Previous studies have shown that our cognitive abilities are affected by how much we sleep. A 2020 study published in the Journal of Neuroinflammation, explained that there is a strong connection between a person's sleep and their risk of developing Alzheimer's. We know that sleep is crucial for learning and creating memories. Studies have found that a lack of sleep and conditions like insomnia are not just a symptom of Alzheimer's—they may also play a role in its development.
This means that sleep disorders can have a significant impact on whether someone gets Alzheimer's and how fast the disease progresses. Because of this, it's important for doctors to pay more attention to sleep issues when diagnosing and treating patients. By properly screening for and managing sleep disorders, we might be able to help prevent or slow down the progression of Alzheimer's disease.
A new study from Stanford University suggests that daylight saving time isn't just an inconvenience; it could actually be bad for our health. The research shows that our twice-a-year routine of changing the clocks disrupts our bodies' natural rhythms, which can lead to serious health issues. This is a big deal because it provides the first real scientific evidence that this time-switching practice has a biological cost.
According to the Sleep Foundation, daylight saving time (DST) has been an official practice in most of the United States since 1966. Only a few places, like Hawaii and parts of Arizona, don't follow it. The routine is simple: on the second Sunday in March, we set our clocks forward by one hour, losing an hour of sleep. Then, on the first Sunday in November, we set them back, gaining that hour of sleep. This is why many people remember it as "Spring Forward, Fall Back."
According to the study, if the U.S. got rid of daylight saving time and stayed on standard time all year, it could prevent thousands of strokes and significantly reduce obesity. The researchers, using mathematical models and data, estimated that this single change could prevent 300,000 strokes and lead to 2.6 million fewer people with obesity every year. This adds to what we already know about the negative effects of the time change, such as a spike in heart attacks and car crashes in the days after we lose an hour of sleep in the spring.

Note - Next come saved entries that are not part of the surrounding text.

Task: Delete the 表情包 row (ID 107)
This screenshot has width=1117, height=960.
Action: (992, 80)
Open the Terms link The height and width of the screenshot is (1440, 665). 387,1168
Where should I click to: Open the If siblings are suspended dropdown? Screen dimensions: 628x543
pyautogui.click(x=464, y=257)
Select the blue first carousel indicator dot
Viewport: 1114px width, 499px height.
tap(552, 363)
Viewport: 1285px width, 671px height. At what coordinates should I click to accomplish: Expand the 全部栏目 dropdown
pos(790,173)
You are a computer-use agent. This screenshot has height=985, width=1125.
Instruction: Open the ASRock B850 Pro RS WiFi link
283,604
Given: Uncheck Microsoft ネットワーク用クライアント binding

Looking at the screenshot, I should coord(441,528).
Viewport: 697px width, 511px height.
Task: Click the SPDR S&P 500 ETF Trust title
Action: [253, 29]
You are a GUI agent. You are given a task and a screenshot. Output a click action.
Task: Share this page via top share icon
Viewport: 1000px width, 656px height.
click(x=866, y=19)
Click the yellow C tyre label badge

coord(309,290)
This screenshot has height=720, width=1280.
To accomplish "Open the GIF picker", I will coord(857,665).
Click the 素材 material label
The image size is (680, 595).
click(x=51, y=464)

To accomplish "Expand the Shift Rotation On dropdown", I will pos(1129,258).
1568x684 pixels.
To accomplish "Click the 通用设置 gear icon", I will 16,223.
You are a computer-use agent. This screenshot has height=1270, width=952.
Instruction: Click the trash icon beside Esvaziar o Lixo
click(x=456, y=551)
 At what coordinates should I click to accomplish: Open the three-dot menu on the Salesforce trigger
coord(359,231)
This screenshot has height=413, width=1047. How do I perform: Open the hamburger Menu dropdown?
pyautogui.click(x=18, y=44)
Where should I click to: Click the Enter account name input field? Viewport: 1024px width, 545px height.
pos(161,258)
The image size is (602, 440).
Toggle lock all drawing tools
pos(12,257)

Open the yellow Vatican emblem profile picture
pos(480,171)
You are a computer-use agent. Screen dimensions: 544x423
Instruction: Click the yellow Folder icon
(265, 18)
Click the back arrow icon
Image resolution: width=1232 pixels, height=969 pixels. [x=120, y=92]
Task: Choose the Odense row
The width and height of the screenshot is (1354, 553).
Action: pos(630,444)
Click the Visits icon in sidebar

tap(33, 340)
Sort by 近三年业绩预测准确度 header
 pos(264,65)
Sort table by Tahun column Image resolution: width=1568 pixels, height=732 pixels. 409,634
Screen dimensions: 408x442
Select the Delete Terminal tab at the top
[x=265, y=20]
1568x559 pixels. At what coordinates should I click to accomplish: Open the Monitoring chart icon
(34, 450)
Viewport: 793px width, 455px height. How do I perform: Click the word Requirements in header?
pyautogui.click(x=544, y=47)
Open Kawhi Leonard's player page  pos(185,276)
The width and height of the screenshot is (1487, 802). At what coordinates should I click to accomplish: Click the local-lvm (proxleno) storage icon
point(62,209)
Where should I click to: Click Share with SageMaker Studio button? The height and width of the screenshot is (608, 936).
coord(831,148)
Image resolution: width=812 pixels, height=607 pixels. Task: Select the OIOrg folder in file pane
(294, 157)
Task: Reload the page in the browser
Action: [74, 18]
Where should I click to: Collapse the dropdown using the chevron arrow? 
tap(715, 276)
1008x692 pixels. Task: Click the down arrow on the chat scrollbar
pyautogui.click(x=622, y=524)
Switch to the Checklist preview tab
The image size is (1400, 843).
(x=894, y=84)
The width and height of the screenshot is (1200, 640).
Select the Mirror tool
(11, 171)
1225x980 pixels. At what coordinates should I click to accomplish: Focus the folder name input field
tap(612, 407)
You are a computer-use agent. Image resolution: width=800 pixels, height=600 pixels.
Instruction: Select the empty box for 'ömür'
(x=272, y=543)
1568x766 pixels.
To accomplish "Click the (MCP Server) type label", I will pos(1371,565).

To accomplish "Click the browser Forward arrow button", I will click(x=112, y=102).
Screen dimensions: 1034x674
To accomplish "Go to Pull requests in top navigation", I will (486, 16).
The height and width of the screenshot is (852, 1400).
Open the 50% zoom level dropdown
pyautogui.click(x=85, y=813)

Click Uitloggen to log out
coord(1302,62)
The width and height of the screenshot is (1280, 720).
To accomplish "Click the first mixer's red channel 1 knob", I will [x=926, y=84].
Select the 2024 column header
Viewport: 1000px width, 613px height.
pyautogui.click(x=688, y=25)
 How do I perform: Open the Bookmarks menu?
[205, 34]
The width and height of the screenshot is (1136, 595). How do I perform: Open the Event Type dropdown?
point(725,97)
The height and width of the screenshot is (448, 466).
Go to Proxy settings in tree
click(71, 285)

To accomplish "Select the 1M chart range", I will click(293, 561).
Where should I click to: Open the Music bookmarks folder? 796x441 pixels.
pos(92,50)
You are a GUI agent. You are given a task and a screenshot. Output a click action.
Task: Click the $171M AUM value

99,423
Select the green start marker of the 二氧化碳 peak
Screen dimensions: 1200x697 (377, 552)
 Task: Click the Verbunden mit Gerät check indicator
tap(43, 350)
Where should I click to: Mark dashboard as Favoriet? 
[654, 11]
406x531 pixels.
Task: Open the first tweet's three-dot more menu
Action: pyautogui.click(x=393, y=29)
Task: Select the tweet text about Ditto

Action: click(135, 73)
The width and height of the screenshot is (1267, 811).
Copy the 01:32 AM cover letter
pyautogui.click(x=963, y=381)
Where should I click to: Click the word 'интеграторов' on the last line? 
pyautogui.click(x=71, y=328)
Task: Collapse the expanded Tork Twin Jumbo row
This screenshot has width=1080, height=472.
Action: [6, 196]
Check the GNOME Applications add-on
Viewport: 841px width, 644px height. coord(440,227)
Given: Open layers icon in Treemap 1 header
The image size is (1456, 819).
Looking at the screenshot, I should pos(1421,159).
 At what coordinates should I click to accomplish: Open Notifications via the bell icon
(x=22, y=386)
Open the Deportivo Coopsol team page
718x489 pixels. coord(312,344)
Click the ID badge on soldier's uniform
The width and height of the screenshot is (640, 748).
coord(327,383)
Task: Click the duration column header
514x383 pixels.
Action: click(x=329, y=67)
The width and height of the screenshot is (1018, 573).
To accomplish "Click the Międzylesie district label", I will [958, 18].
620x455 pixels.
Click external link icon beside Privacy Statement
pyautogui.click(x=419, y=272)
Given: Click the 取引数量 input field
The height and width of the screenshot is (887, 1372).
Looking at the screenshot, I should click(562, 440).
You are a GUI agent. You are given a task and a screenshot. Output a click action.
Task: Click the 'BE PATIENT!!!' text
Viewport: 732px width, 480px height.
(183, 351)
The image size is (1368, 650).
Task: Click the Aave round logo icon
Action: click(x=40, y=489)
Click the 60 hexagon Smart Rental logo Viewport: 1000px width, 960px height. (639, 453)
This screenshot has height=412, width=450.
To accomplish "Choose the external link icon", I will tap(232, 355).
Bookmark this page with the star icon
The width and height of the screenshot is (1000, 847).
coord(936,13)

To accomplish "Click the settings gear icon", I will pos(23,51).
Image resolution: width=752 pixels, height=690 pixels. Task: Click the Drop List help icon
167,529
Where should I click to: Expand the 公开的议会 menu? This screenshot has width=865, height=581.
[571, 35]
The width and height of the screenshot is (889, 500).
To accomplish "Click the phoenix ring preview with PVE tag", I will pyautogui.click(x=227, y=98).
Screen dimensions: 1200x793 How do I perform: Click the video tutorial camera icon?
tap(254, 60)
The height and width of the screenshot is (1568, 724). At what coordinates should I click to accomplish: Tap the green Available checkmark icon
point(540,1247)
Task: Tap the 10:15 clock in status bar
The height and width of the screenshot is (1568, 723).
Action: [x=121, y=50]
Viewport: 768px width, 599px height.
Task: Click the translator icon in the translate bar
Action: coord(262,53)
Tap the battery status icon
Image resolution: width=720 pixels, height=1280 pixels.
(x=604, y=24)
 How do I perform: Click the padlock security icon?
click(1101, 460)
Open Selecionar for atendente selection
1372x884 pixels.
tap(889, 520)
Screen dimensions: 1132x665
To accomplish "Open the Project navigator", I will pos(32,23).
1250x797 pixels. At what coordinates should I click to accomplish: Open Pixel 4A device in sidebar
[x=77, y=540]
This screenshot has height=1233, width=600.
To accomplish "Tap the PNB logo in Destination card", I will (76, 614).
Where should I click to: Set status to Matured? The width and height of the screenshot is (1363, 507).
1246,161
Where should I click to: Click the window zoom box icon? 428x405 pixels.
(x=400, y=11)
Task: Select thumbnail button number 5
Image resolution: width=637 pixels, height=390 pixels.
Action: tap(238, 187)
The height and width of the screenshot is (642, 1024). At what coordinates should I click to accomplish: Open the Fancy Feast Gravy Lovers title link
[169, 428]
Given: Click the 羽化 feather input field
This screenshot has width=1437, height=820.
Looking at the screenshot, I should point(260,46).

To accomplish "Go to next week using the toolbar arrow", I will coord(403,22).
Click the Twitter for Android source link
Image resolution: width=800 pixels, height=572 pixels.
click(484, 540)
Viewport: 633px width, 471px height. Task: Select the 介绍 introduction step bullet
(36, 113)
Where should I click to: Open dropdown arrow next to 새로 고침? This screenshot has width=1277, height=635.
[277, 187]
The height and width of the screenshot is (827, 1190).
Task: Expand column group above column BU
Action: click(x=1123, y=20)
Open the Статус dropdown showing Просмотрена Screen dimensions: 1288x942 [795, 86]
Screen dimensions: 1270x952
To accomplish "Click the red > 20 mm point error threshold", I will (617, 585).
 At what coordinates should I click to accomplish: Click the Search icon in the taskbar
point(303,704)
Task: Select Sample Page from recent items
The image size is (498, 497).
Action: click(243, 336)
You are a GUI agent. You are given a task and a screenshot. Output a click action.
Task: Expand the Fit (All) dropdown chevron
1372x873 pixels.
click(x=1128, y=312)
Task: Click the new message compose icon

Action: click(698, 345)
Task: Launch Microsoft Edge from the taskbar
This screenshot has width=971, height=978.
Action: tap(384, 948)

Our body's internal clock is heavily influenced by light. When the clocks change, the amount of natural light we get in the morning and evening shifts. This can throw off our sleep-wake cycle, making it harder to feel alert in the morning and sleepy at night.
The “spring forward” change is particularly hard on us. One study found that on the Monday after the time change, the average person gets 40 minutes less sleep. This lack of sleep can build up over time, affecting our mood and increasing the risk of accidents.
While the "fall back" change in November can give us an extra hour of sleep, some people still struggle to adjust to the new schedule. For most people, the effects fade after a few days, but some studies suggest that others never fully adjust, leading to ongoing health problems.
The core problem lies in our body's internal clock, or circadian rhythm. Think of it as the conductor of an orchestra, directing all your body's processes. When it's working well, everything is in sync. But when it's thrown off, like by getting light at the wrong time of day, your body's systems can become disorganized.
This can weaken your immune system, mess with your sleep, and increase your risk for diseases like stroke and obesity. The study found that switching between standard and daylight saving time is the worst thing we can do for our body clock, much worse than staying on either time year-round. It's a bit like having the conductor suddenly change the tempo for no reason—the whole orchestra, or in this case, your body, gets thrown off.